--- Request ---
Copy the data from the line with "Task: Expand the Ad type filter" through the end, replacing "SDK credentials" with "API credentials" and leaving everything else the same. Leave the pictures out.

--- Given entries ---
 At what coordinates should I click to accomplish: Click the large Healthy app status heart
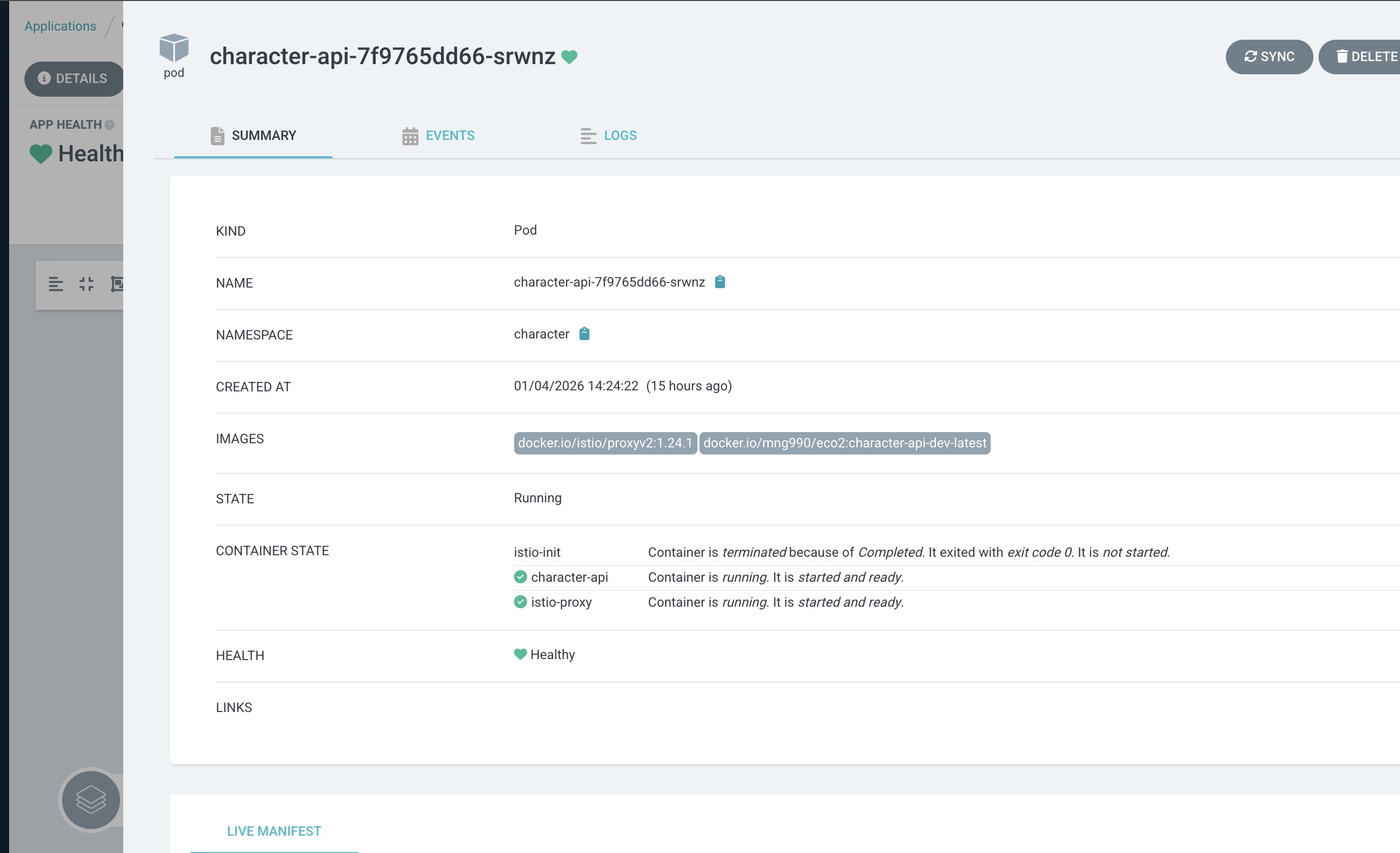pyautogui.click(x=41, y=154)
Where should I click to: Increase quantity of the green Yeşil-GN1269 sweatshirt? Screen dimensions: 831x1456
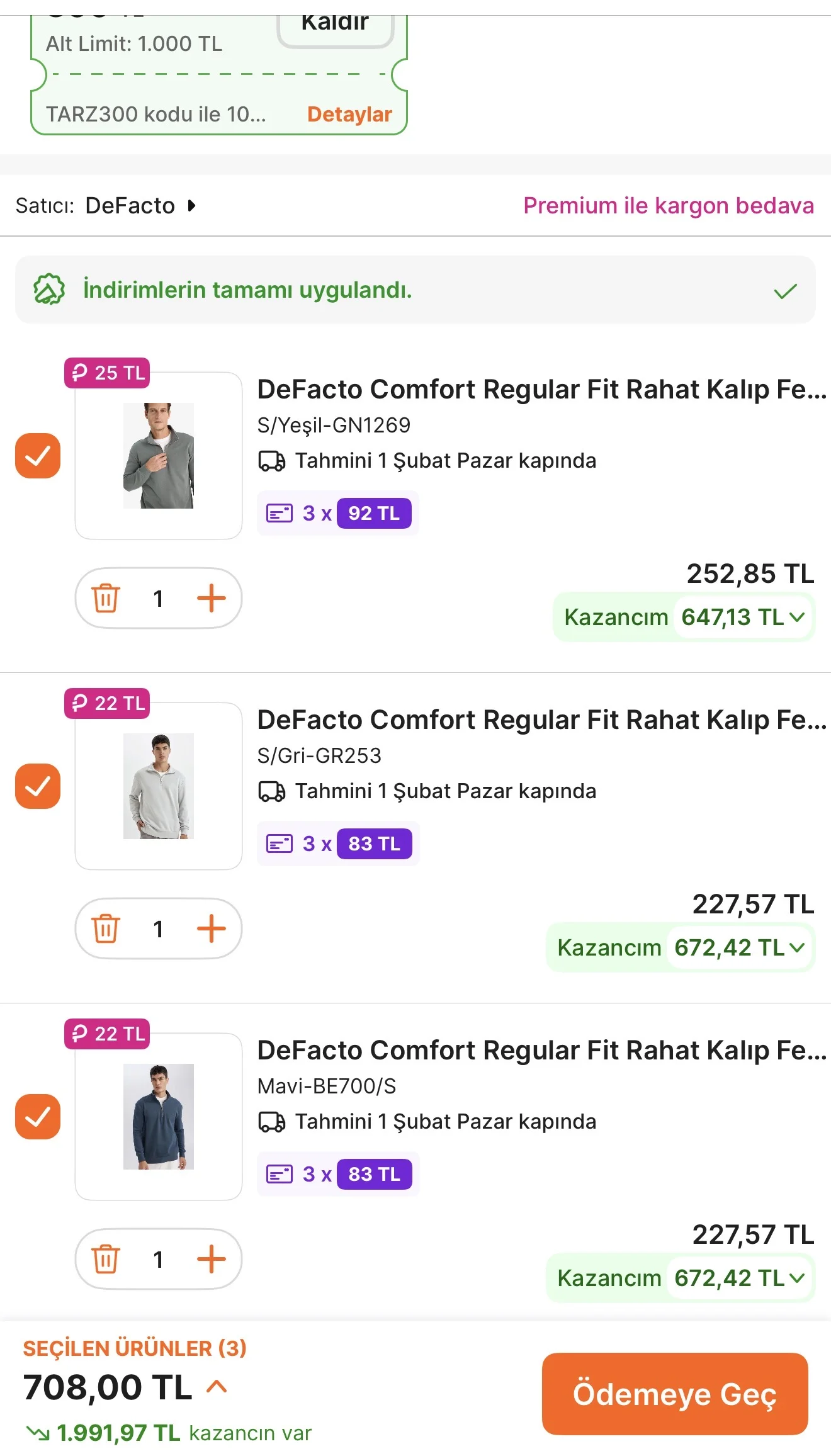211,598
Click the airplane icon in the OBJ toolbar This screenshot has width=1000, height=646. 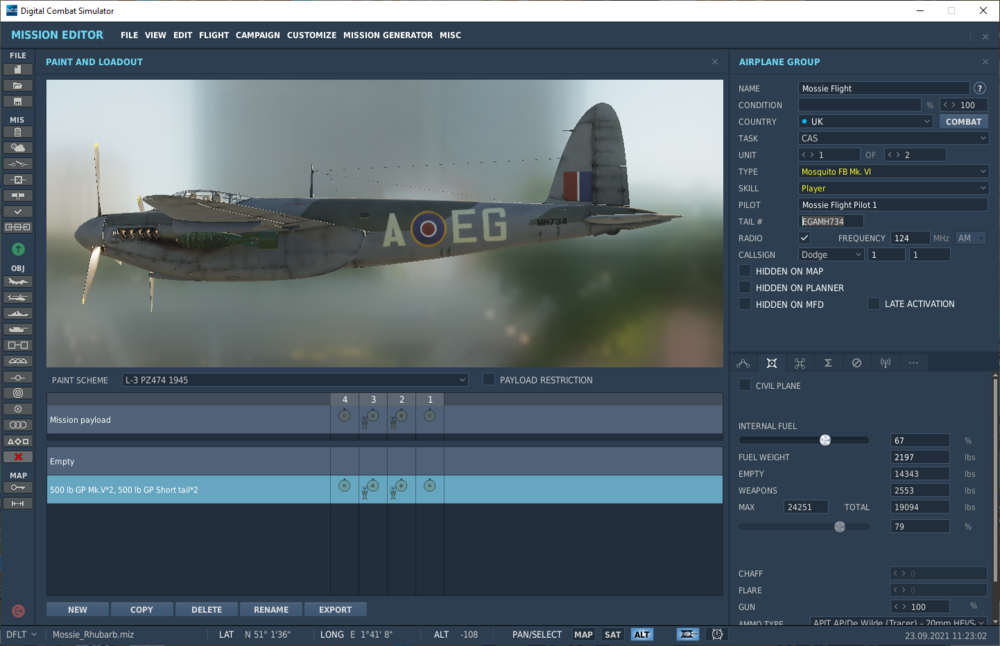[x=18, y=281]
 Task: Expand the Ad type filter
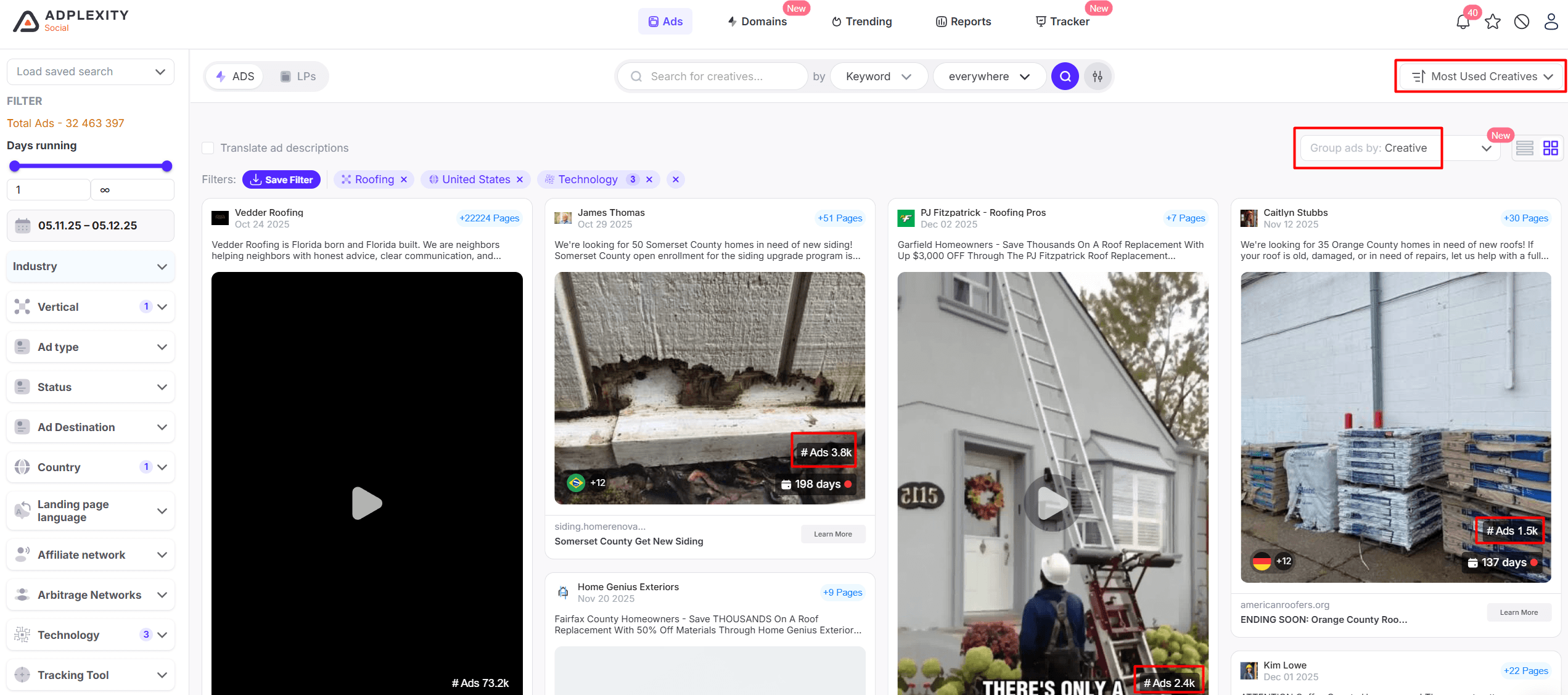click(x=91, y=347)
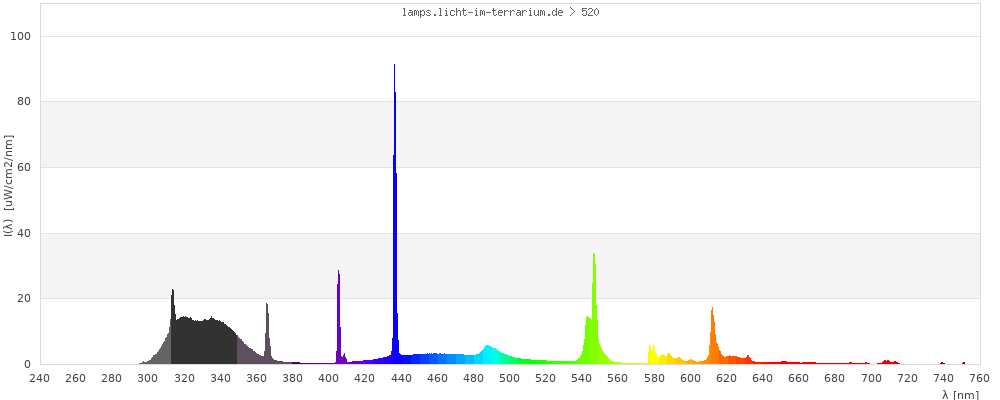Click the chart title lamps.licht-im-terrarium.de > 520

click(x=499, y=13)
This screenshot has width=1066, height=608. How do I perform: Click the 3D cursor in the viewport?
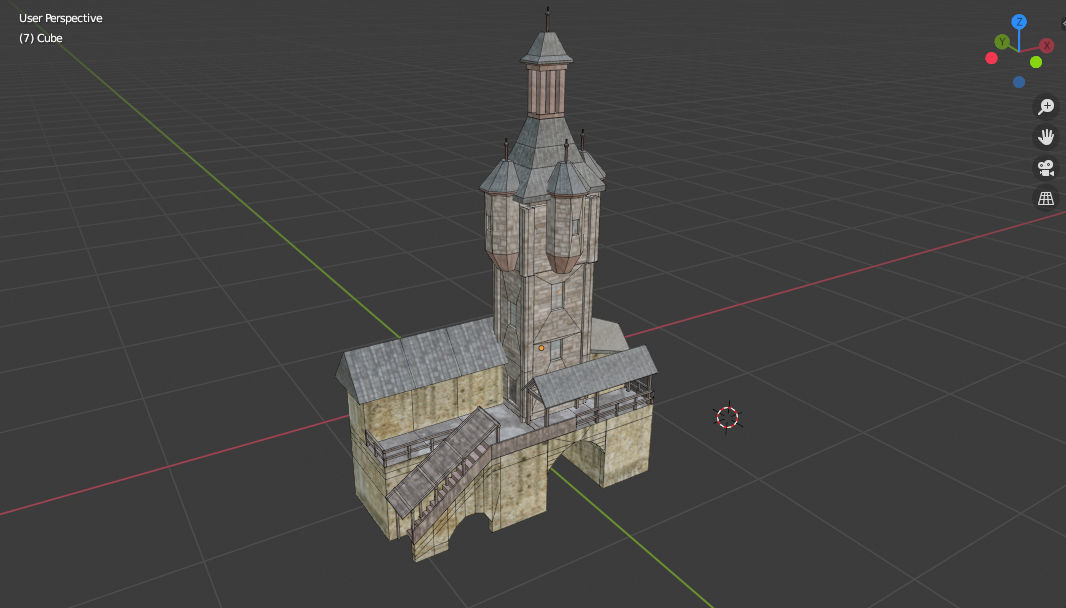point(728,419)
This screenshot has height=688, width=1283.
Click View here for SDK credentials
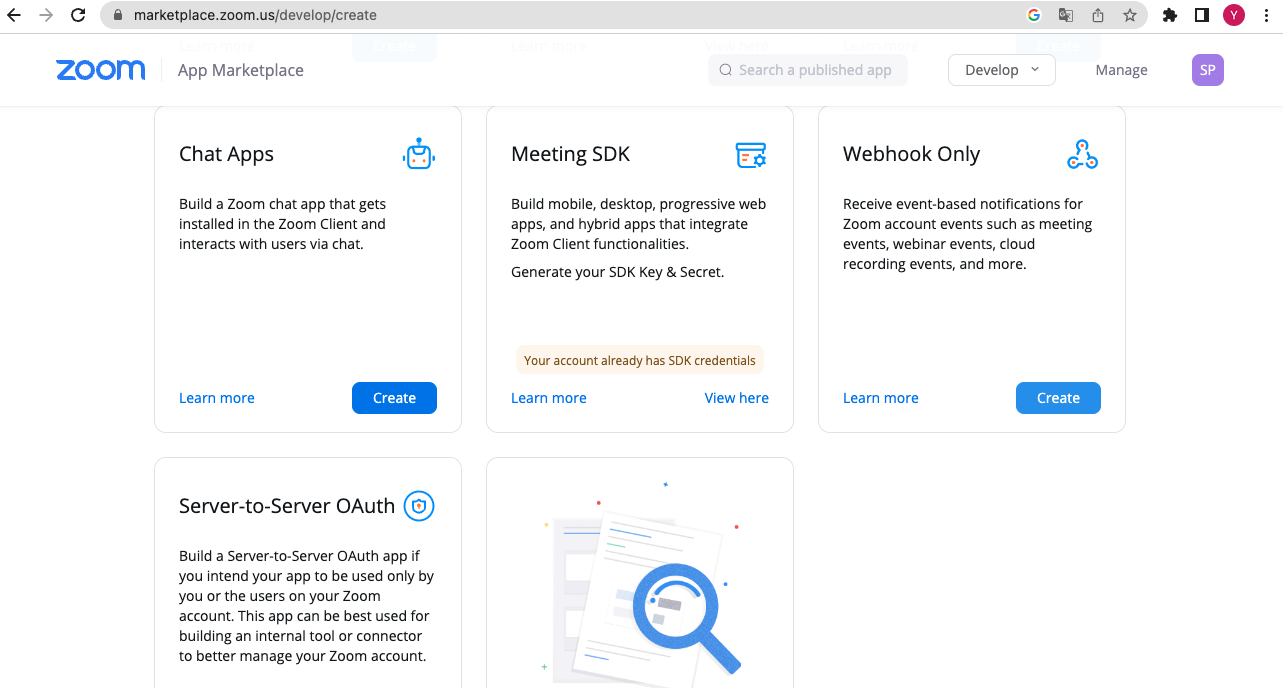point(736,397)
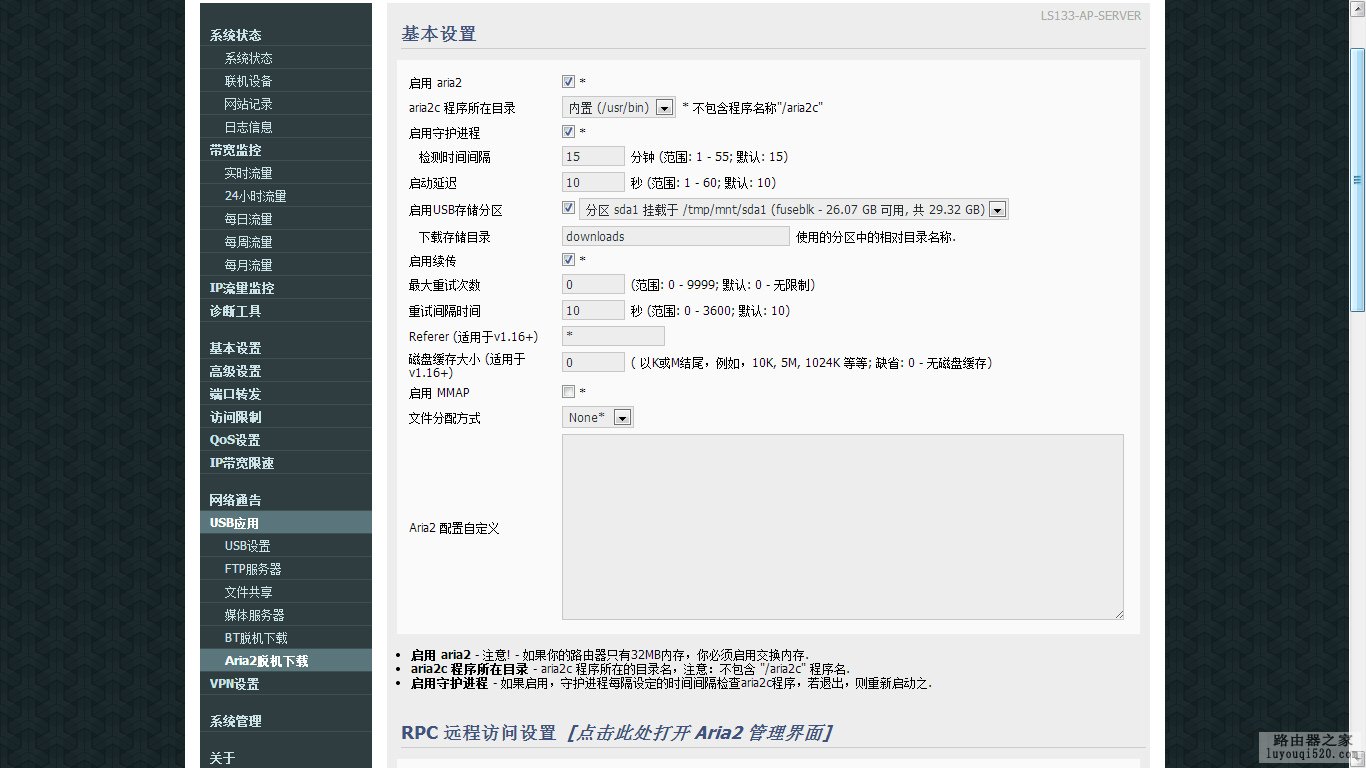This screenshot has height=768, width=1366.
Task: Disable the 启用守护进程 checkbox
Action: [568, 130]
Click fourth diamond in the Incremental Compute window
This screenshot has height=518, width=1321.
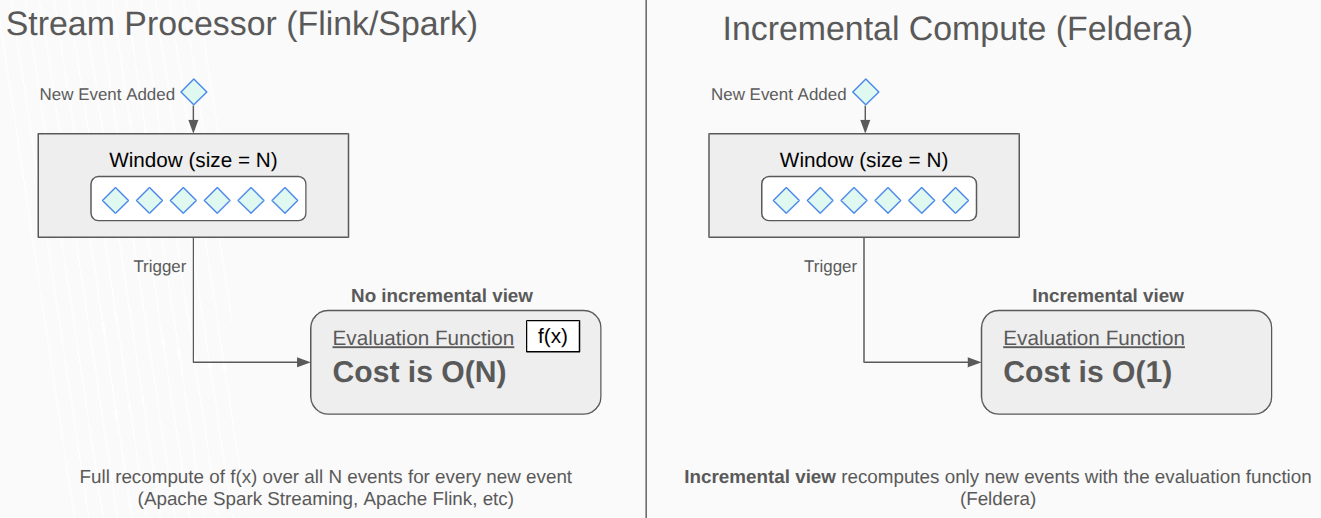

--- Complete response ---
 Task: Expand the Ad type filter
click(x=91, y=347)
Click the chart title lamps.licht-im-terrarium.de > 520

click(x=499, y=13)
This screenshot has width=1066, height=608. How do I perform: Click the 3D cursor in the viewport?
point(728,419)
This screenshot has height=688, width=1283.
Click View here for API credentials
point(736,397)
This screenshot has height=768, width=1366.
Task: Disable the 启用守护进程 checkbox
Action: [568, 130]
Click fourth diamond in the Incremental Compute window
This screenshot has height=518, width=1321.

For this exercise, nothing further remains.